— A new U.N. study says human trafficking from and through Pakistan has increased during the past year. It adds that the majority of Pakistani and Afghan nationals trying to illegally migrate by sea to countries like Australia are religious or ethnic minorities, such as Hazara Shi'ites escaping persecution at home.
U.N. officials reveal that trafficking networks in the country are also helping Pakistanis engage in fighting in countries like Syria and Egypt.
The United Nations Office on Drugs and Crime
says in its research published Thursday that human smuggling networks in Pakistan are “more organized and sophisticated,” encouraging not only locals but people from middle eastern nations to use the country as a transit destination for illegal migration.
The study says trafficking of male Pakistanis to Europe for forced labor is an emerging concern and an increasing number of these illegal migrants are detected using legitimate, but fraudulently obtained travel documents.
UNODC country chief, Cesar Guedes, says most of the migrants are from either economically depressed or violence-hit parts of Pakistan where they do not see any hope.
"We see that trend in Baluchistan, especially some religious and ethnic minorities that do not feel that they can stay further into the country. So, they either migrate within the country or those who are more adventurous try to go beyond the borders,” he said.
Pakistan’s restive southwestern Baluchistan province has witnessed an increase in sectarian violence against the minority Hazara community, who are Shi'ite Muslims.
The latest attack against the population took place on Tuesday when a suicide bomber struck a bus of Shiite pilgrims returning from neighboring Iran in which at least 28 people were killed.
The violence has forced the Hazaras to leave Pakistan and most of them attempt to illegally migrate to Australia by undertaking an extremely dangerous sea journey.
The U.N. study says that the high level of acceptance of refugee claims by Australia demonstrates that Pakistani and Afghan irregular maritime arrivals to the country have legitimate and compelling flight reasons.
Guedes says the migrants travel to South East Asian countries like Thailand and Malaysia using valid passports, before boarding small and inadequate boats to embark on the illegal sea journey to Australia.
“Many of those illegal ships, vessels just succumb to the very rough Indian Ocean waters between Indonesia and the Australian territories.
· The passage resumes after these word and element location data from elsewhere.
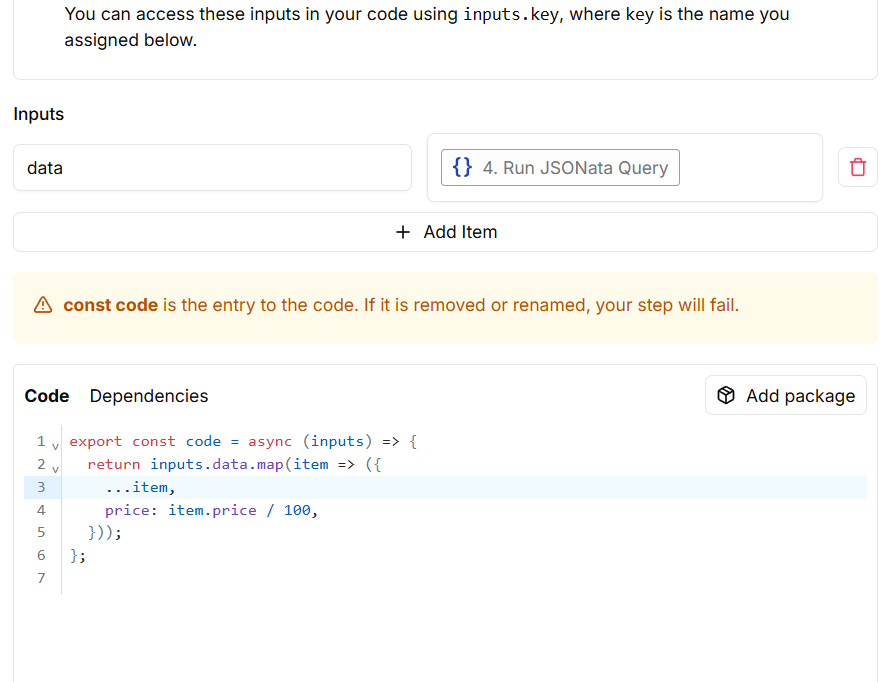This screenshot has width=882, height=682.
Task: Collapse the fold arrow on line 2
Action: tap(56, 467)
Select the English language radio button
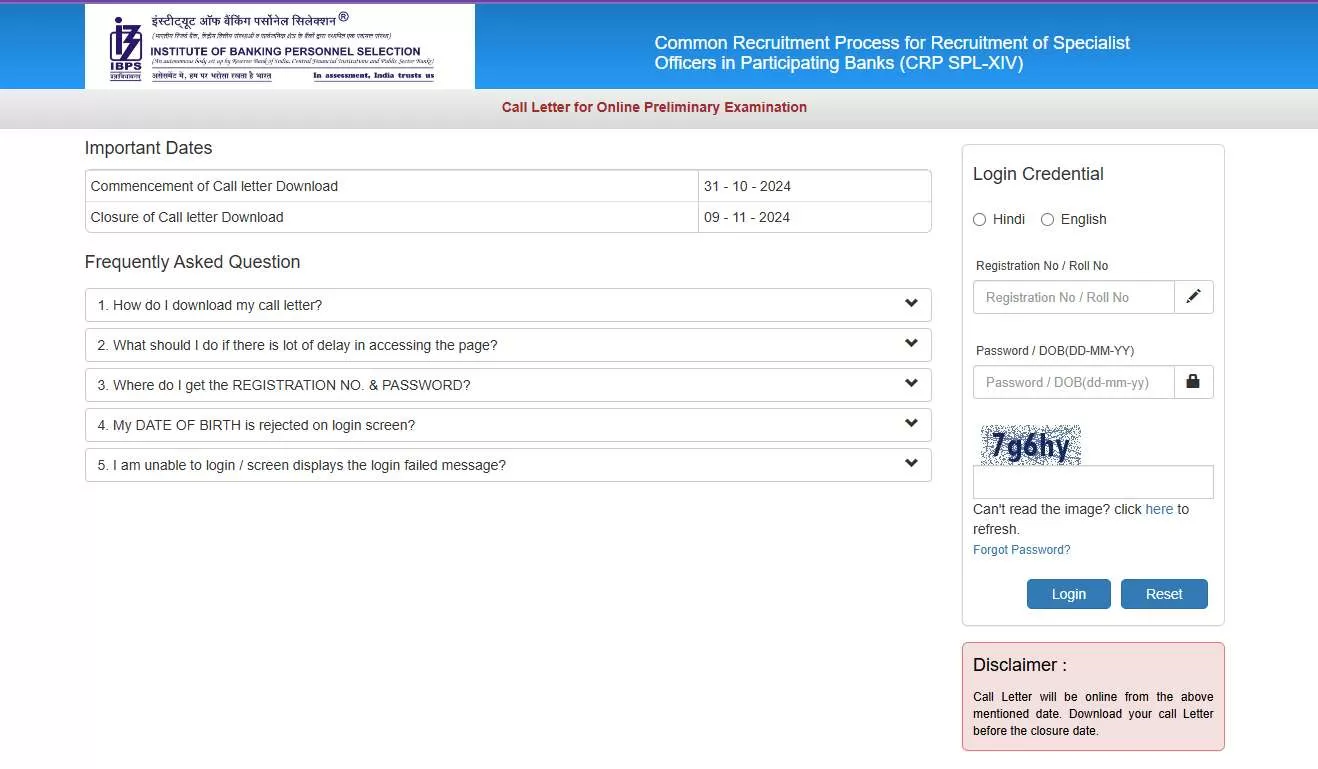This screenshot has height=769, width=1318. click(1048, 219)
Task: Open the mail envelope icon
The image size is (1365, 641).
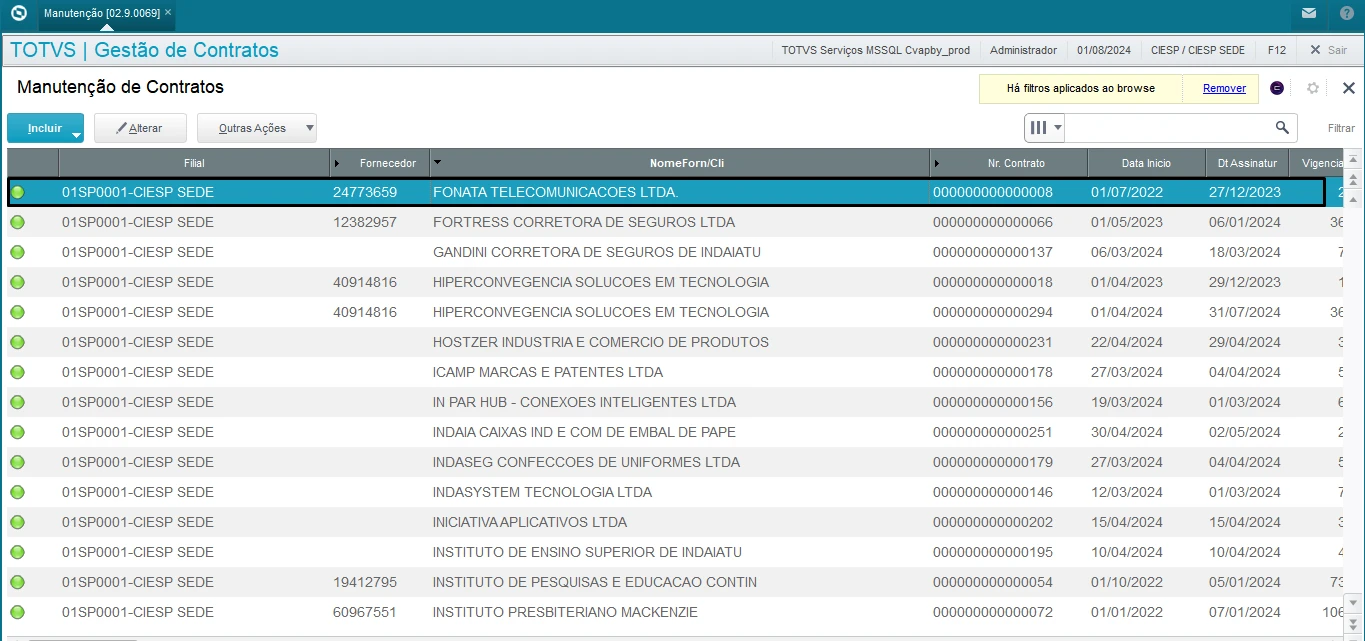Action: tap(1309, 13)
So it is a very dramatic and sad story that has a human face," he said. "Those terrains and those waters are probably one of the biggest sea cemeteries of the world regarding this type of trafficked or smuggled people.”
He says the UNODC researchers also have come across information the human smuggling networks in Pakistan are engaged in exporting young Pakistani nationals to participate in conflicts abroad.
“There is definitely that element of people trying to recruit these young energetic people for the wrong reasons and eventually these young lads paying with their lives in other parts of the world in conflicts that do not belong to them,” he said.
He urged Pakistan to strengthen its laws and interdiction efforts to discourage human trafficking from the country.
The head of Pakistan’s Federal Investigation Agency, Saud Mirza, says a crackdown has recently been launched to uproot these networks and a large number of people have also been detained. But he stopped short of admitting officers in his department have links to the human smuggling groups.
“We in FIA have also aggressively targeted our own venal immigration officers. Not only we have departmentally proceeded against them, but in many cases we have registered criminal cases against them,” he said.
The FIA chief also says border controls are being tightened, particularly with Iran, which is a major route for human smugglers.
The UNODC study estimates the illegal economy associated with this form of crime in Pakistan is more than $109 million a year.